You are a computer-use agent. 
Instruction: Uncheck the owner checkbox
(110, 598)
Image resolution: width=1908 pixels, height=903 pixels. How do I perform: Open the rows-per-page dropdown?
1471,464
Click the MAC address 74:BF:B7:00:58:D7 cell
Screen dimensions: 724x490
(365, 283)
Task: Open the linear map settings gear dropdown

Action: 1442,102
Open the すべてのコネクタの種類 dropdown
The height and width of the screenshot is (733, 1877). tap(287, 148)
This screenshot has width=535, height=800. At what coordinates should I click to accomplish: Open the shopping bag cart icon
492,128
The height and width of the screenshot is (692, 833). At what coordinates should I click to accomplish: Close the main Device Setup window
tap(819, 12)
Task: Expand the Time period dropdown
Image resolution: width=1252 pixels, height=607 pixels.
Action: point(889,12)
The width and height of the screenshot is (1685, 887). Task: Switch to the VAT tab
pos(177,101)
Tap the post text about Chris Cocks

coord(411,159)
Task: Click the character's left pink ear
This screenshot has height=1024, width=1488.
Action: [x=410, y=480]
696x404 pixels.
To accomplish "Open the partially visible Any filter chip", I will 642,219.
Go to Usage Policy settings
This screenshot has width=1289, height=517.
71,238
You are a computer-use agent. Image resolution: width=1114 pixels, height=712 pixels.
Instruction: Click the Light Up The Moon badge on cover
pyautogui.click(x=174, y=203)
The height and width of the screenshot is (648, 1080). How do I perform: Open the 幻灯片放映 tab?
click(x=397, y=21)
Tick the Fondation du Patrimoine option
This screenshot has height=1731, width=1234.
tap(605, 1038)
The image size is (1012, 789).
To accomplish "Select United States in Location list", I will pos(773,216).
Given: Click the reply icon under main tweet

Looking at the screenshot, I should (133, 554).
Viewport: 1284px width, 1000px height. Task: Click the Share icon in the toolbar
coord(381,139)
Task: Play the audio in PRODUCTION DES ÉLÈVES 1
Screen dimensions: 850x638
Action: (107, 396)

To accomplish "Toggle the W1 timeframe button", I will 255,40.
━━━━━━━━━━━━━━━━━━━━━━━━━━━━━━
WORK ITEM ▸ All lines of the material that contain the word "computer" should be listed.

EXERCISE RESPONSE ▸
You are a computer-use agent. 
You are a computer-use agent. Image resolution: width=1114 pixels, height=712 pixels.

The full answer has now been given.